Watching as his fellow Palestinians shopped for brand-name jeans was a dream come true for Bashar Masri.
In spring 2017, as the first purchases rang up at the commercial center in Rawabi, a city Masri ’83 founded in the occupied Palestinian territory of the West Bank, the moment marked a milestone in a decades-long quest to construct the first new Palestinian city in 1,000 years.
“You know, I never doubted it would come to life, but it wasn’t until I saw people all over the place in the commercial center—eating, shopping, working – that it was like wow, this is my dream right here,” Masri said.
Masri and his partners broke ground on the 1,557-acre, $1.4 billion project in 2010, and construction began on housing for a projected 40,000 residents two years later.
Today, Rawabi, which in Arabic means “hills,” is home to 4,000 full-time residents and welcomes nearly 10,000 visitors daily to shop from a host of name-brand, imported products and to enjoy a 15,000-seat Roman-style theater.
“Rawabi is the largest project ever in the history of Palestine,” said Masri, who added he estimates it will have created 10,000 new jobs.
The ambitious undertaking earned Masri a spot among Forbes’ list of The World's 50 Greatest Leaders, this spring. The renowned business magazine says Rawabi has already become the West Bank's largest private job creator.
In recent years a flurry of news agencies have also taken notice of Rawabi, including Time Magazine, CNN, Fox News, BBC, and The Washington Post.
Bashar Masri was recognized in a 2018 Forbes listing as one of the world’s 50 greatest leaders.
In its coverage of the opening of the 150,000-square-meter-wide commercial center, the Palestine News Network called Rawabi Palestine’s “first city,” and “biggest private-sector project” ever.
Masri said he’d always wanted to undertake a big project in his native land, but for many years the political climate left him unsure of exactly what form it would take.
Masri spent his early years in the turbulent climate of the West Bank city of Nablus, where he often found himself in conflict with the patrolling soldiers who enforced Israeli rule. He immigrated to the United States in 1977 and spent three semesters at Richard Bland College in Petersburg, Virginia, before Tech’s engineering program lured him to campus for a visit.
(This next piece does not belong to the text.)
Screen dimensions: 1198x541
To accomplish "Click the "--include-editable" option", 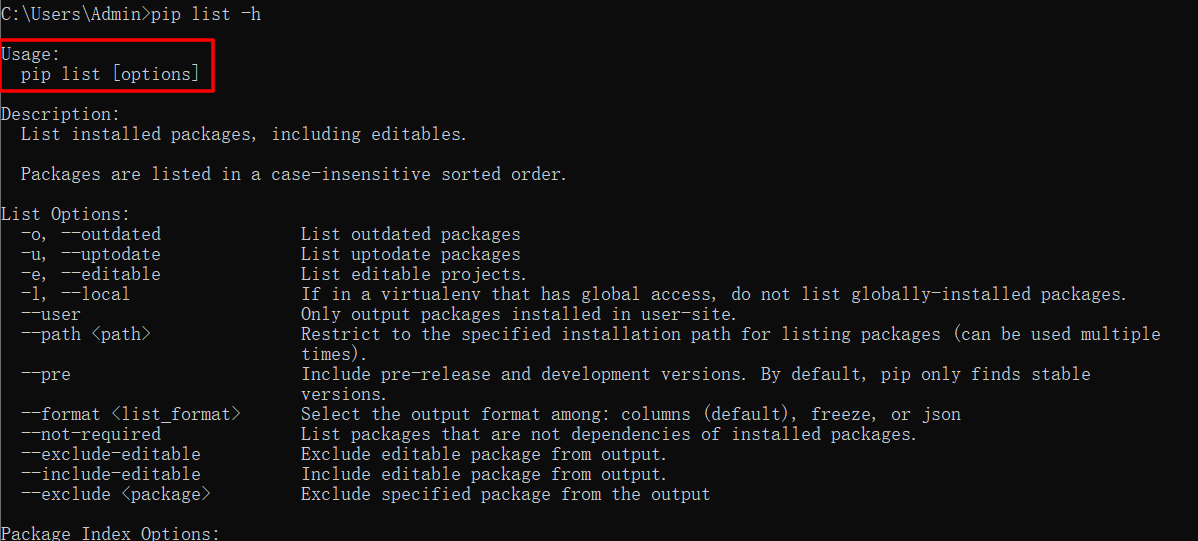I will tap(110, 474).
“Blacksburg is just stunningly beautiful,” Masri said. “I said, ‘this is the place for me.’ And I was not wrong.”
Masri added that this decision was in slight conflict with his family’s history. “Most of my family went to UVA, actually. I was the first one to go to Virginia Tech,” he said. “The good news is, since I went to Tech, everyone after me went to Tech. No more UVA.”
Once at Tech, Masri said he became enamored with the people of the area.
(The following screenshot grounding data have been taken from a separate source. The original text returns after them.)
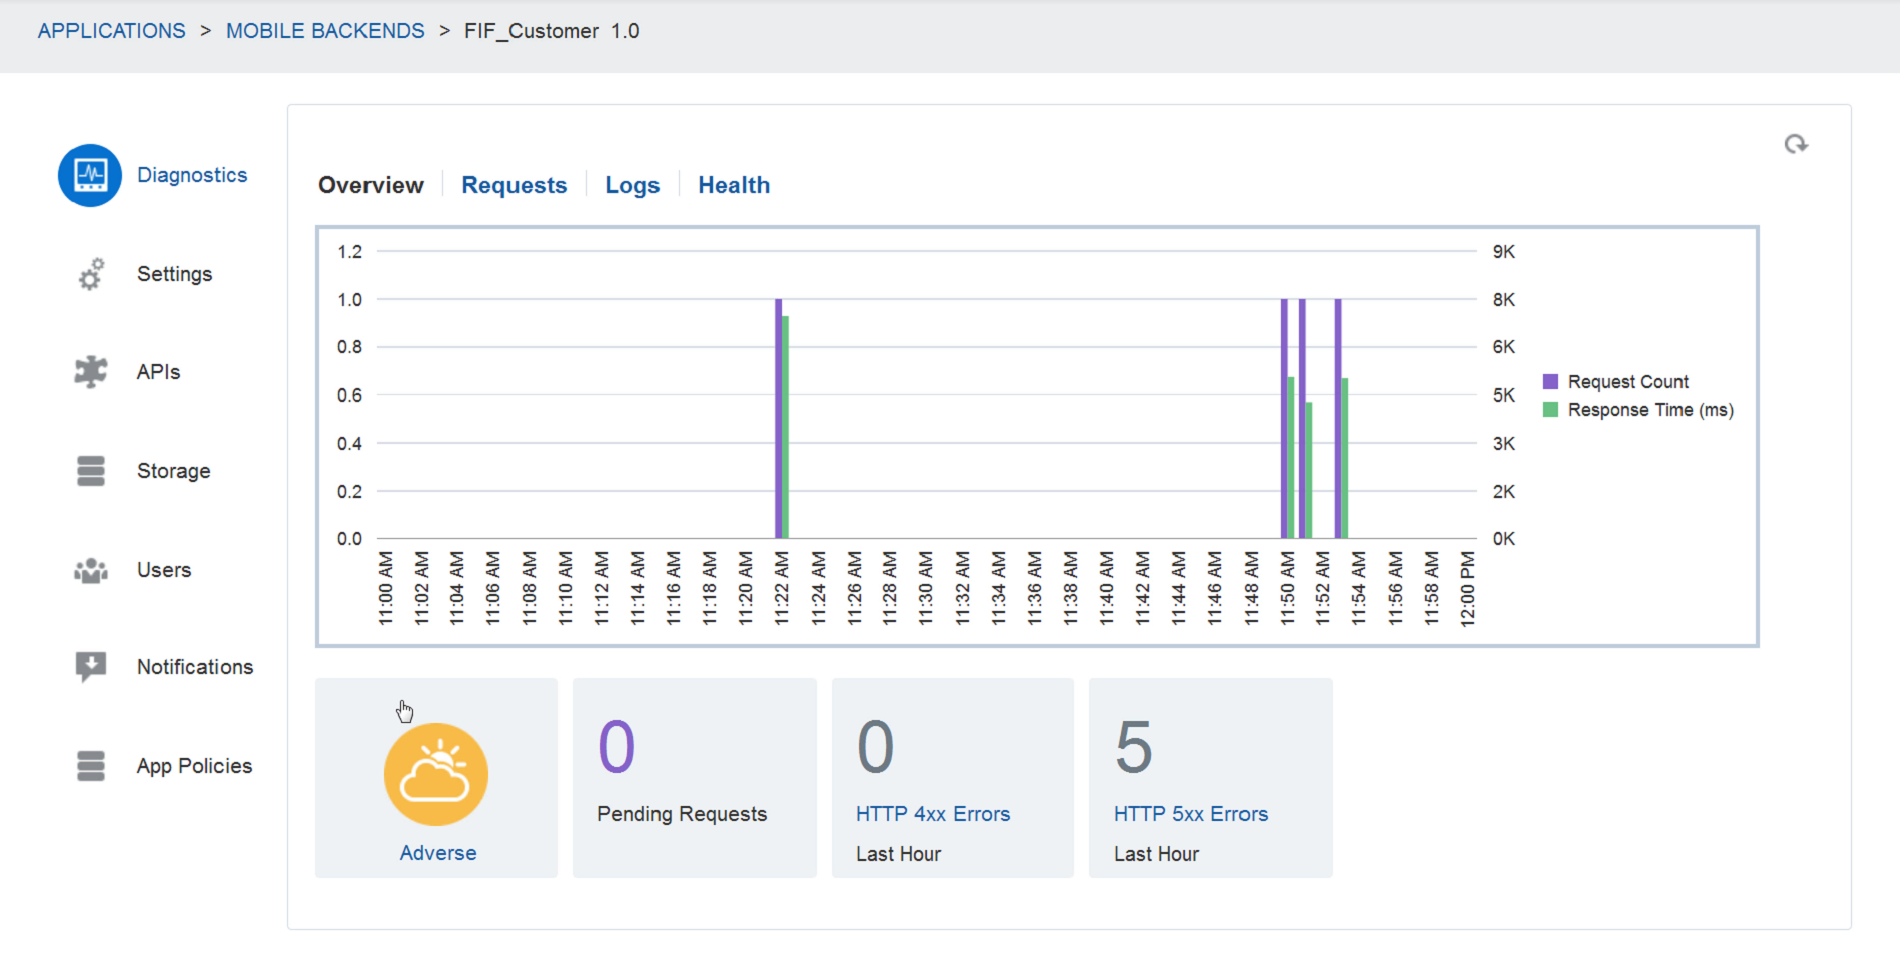Toggle the Response Time green legend swatch
The width and height of the screenshot is (1900, 953).
[x=1550, y=410]
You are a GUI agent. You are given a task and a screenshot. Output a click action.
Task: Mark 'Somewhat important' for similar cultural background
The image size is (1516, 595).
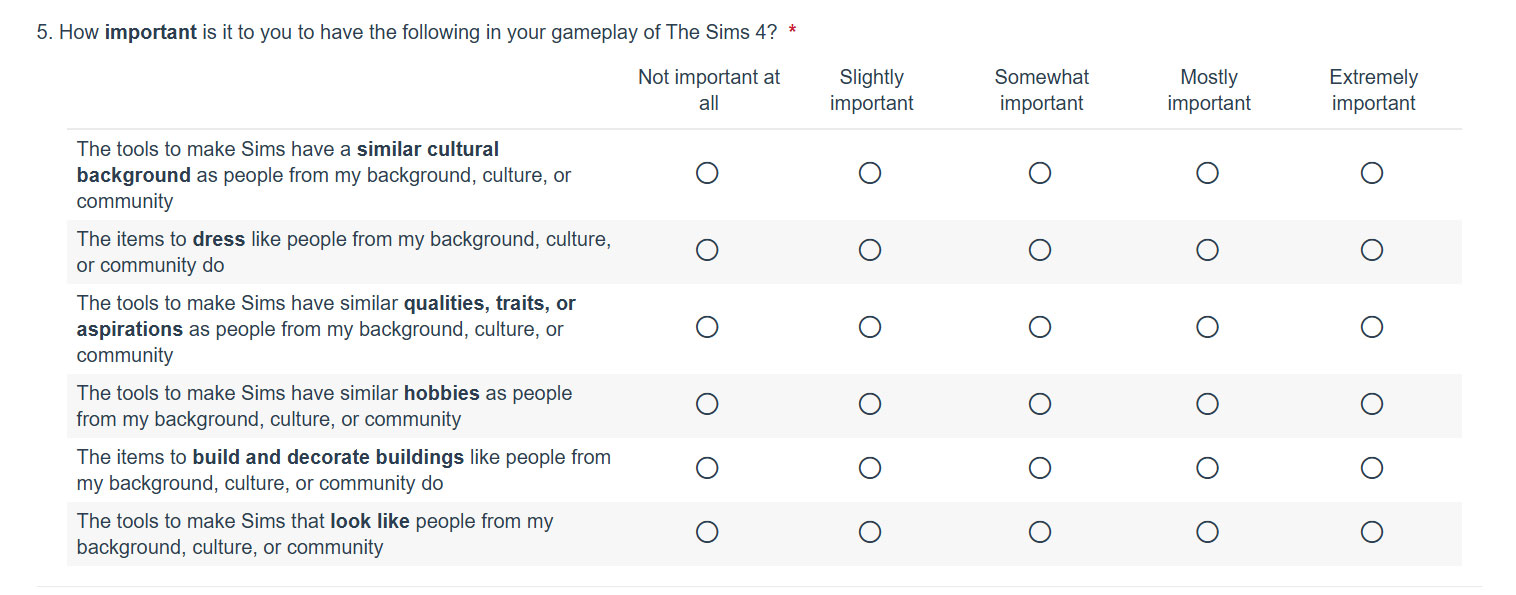pos(1040,174)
“Being a foreign student with a much stronger accent then, that did not deter them at all from being anything but super nice to me,” he said. “The people of Blacksburg were wonderful.”
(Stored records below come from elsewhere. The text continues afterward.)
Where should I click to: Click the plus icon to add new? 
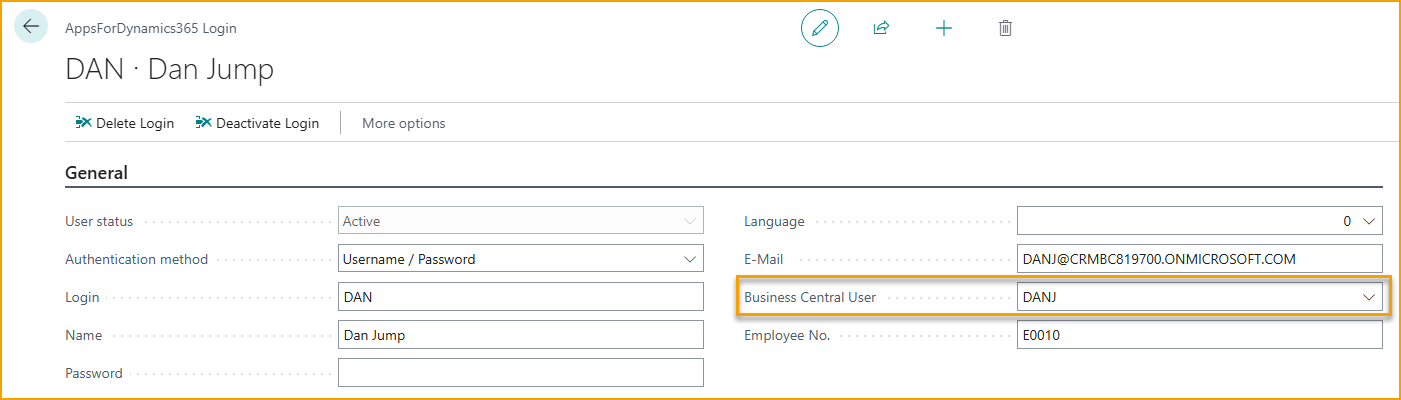pos(943,28)
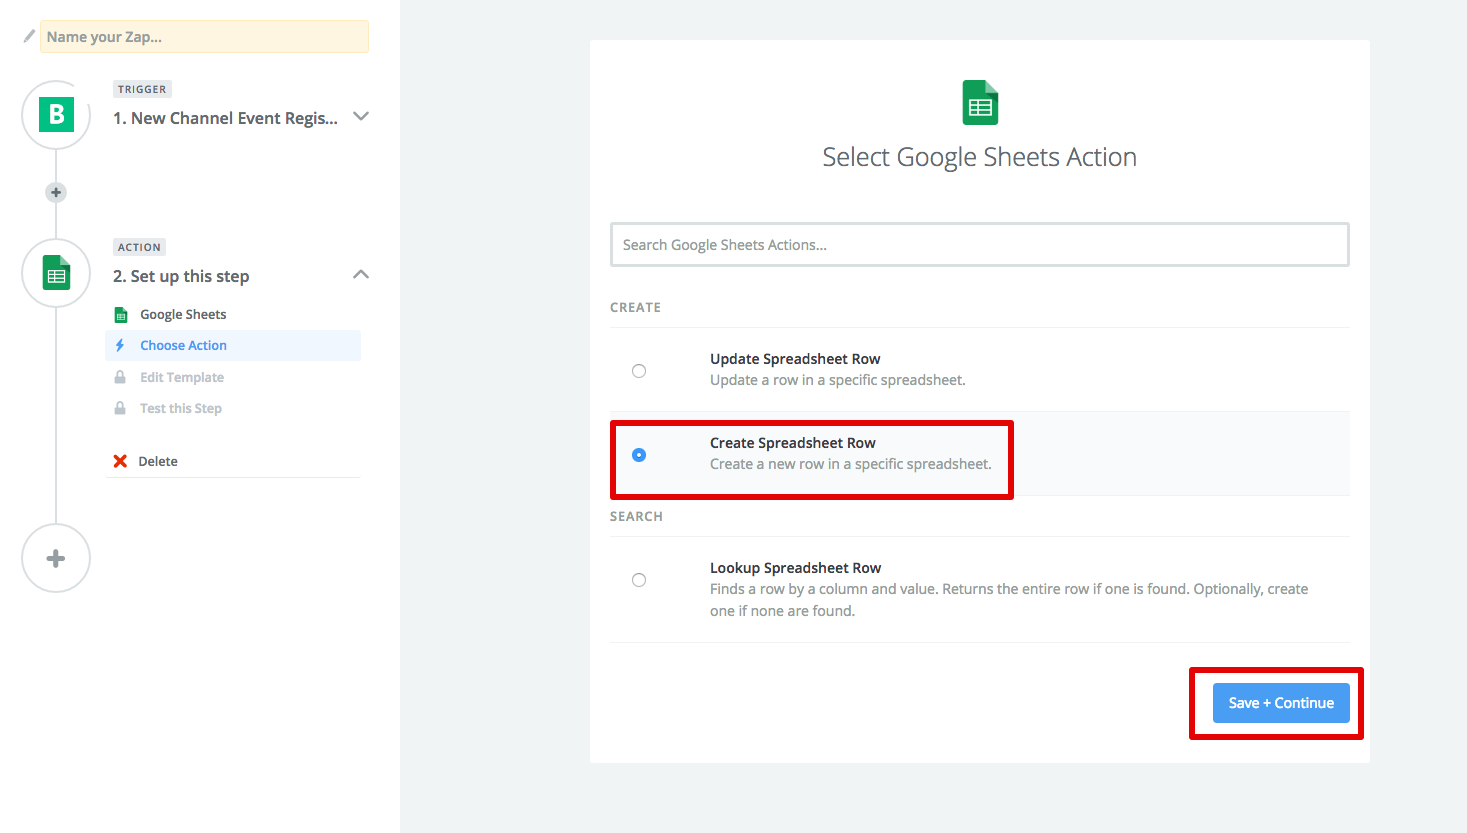Viewport: 1467px width, 833px height.
Task: Click the Delete link for this step
Action: point(158,461)
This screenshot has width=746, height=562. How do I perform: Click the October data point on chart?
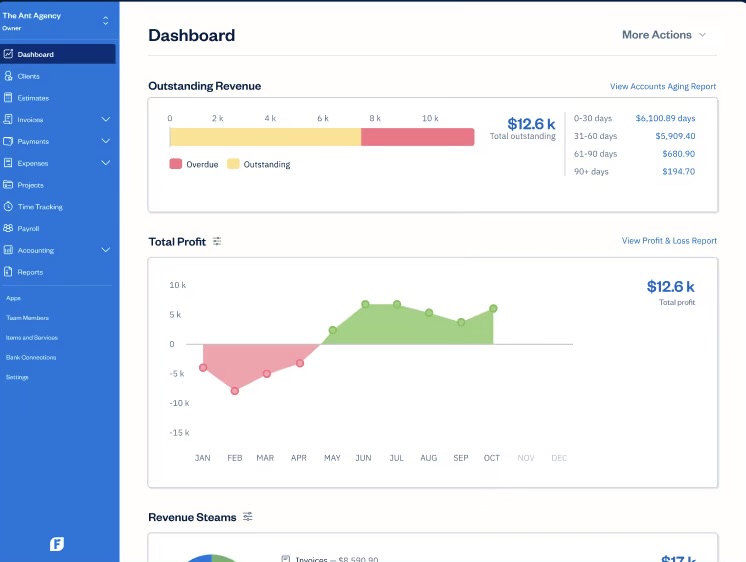[493, 308]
After graduating, Masri began a successful career in real estate in the Middle East. He spent a short stint overseeing a factory in Saudi Arabia and served as consultant for a Washington, D.C., lobbying firm.
When the Oslo agreement was signed in 1993, Masri decided to return to his native country where he founded Massar International. Today the company has multiple subsidiaries, including Bayti Real Estate.
By 1999 Masri knew he wanted to embark on large-scale project in the region, but it took nearly a decade for the idea to evolve and work on Rawabi to begin.
Masri believes that Rawabi is his way to better Palestine. “Building a nation is not just getting recognized in the U.N., it’s also by having a sustainable nation,” Masri said. “This is one great stone block in building that nation.”